§ **Assignment**: Copy the lines below verbatim. Begin with the first and end with the line containing "Task: Dismiss the".

§ **Source material**:
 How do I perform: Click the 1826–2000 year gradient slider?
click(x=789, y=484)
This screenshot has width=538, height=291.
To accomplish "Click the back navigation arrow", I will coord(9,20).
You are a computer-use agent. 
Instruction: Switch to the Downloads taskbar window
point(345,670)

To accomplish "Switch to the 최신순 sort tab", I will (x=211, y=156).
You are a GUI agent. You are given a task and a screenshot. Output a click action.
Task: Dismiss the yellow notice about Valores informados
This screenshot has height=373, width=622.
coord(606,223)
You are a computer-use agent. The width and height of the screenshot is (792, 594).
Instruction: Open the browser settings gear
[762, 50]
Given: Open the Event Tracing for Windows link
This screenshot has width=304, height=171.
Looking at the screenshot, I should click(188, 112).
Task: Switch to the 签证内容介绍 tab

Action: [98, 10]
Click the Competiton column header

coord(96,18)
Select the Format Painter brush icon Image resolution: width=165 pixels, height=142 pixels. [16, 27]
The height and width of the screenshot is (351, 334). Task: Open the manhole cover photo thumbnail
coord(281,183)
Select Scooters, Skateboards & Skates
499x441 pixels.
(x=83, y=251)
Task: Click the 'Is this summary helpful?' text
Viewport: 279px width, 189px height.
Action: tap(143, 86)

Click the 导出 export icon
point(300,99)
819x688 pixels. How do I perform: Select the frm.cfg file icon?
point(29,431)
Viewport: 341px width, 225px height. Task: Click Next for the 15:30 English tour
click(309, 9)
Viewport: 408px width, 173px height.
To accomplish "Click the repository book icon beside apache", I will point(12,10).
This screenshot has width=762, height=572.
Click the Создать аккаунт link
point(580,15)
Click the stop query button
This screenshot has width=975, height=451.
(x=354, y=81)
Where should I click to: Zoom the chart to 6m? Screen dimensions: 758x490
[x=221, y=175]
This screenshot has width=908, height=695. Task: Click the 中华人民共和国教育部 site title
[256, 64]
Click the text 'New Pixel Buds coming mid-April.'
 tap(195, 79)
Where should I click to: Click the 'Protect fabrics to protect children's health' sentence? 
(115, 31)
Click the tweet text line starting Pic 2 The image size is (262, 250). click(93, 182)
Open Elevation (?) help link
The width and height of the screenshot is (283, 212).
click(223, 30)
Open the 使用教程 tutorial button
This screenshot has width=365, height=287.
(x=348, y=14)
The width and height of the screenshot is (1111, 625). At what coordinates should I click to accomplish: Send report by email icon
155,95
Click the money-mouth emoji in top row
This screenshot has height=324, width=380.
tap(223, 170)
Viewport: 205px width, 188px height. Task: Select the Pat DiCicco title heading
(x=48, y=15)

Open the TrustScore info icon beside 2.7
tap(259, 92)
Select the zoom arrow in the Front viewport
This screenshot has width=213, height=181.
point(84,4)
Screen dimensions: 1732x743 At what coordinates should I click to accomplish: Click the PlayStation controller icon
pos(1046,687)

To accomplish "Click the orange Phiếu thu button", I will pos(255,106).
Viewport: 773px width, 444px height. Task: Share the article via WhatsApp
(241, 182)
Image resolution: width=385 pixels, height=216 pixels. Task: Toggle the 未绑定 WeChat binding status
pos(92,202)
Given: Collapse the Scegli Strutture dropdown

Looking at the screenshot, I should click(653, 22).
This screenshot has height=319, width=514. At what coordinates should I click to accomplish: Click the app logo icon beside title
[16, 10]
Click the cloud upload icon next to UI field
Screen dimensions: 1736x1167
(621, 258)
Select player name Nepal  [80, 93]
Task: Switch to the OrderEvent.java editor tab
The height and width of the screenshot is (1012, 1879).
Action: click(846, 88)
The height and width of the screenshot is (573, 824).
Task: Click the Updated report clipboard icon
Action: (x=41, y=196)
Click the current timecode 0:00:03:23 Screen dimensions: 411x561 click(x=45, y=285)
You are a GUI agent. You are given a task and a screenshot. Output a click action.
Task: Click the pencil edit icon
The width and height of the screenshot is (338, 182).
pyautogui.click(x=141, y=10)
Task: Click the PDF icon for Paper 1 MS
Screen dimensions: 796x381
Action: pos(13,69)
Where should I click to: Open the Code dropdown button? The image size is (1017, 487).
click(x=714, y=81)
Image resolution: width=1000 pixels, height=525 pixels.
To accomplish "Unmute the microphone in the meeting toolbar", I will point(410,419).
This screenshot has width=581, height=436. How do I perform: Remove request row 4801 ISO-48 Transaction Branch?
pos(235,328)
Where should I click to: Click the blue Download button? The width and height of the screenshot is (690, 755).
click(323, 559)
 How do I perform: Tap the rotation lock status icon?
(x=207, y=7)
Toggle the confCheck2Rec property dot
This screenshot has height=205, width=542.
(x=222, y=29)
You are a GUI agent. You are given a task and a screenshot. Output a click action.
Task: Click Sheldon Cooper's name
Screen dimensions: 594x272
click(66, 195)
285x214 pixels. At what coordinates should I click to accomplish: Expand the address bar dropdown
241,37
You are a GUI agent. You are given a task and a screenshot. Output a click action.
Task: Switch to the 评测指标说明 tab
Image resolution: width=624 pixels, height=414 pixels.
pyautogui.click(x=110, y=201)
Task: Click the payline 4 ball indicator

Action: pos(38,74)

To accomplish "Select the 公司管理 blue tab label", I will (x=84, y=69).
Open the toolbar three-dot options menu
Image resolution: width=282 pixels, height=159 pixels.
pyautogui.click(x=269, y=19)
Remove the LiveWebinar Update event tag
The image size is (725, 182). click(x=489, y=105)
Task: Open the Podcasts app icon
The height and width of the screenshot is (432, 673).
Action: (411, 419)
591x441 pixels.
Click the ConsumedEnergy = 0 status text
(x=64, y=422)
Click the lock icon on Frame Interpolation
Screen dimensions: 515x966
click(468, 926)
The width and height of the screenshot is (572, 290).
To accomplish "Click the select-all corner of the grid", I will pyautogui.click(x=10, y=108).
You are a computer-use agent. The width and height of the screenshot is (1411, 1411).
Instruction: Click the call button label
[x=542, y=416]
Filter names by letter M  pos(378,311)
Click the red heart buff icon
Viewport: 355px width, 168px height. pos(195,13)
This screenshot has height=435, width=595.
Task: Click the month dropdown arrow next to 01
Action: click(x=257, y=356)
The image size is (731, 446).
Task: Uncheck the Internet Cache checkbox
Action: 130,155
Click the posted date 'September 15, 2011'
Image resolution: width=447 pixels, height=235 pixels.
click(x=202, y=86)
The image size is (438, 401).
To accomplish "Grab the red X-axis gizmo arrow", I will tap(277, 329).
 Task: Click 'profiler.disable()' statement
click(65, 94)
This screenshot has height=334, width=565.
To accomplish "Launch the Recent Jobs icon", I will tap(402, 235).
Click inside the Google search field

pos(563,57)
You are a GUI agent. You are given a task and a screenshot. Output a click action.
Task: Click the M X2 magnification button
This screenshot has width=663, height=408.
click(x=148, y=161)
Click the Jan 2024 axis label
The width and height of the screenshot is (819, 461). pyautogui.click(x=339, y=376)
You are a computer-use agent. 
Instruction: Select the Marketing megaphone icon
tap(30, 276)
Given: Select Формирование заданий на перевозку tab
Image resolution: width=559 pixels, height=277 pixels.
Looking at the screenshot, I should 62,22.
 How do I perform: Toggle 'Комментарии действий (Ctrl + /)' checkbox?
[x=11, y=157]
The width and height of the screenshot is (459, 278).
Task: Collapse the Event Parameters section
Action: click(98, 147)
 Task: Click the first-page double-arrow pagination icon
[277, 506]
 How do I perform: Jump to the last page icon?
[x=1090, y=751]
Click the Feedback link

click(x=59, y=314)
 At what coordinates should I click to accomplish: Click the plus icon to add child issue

§ **Answer box**:
 How do I perform: Click the 1826–2000 year gradient slider?
click(x=789, y=484)
This screenshot has width=538, height=291.
To accomplish "Click the back navigation arrow", I will coord(9,20).
You are a computer-use agent. 
Instruction: Switch to the Downloads taskbar window
point(345,670)

To accomplish "Switch to the 최신순 sort tab", I will (x=211, y=156).
You are a GUI agent. You are given a task and a screenshot. Output a click action.
Task: Dismiss the yellow notice about Valores informados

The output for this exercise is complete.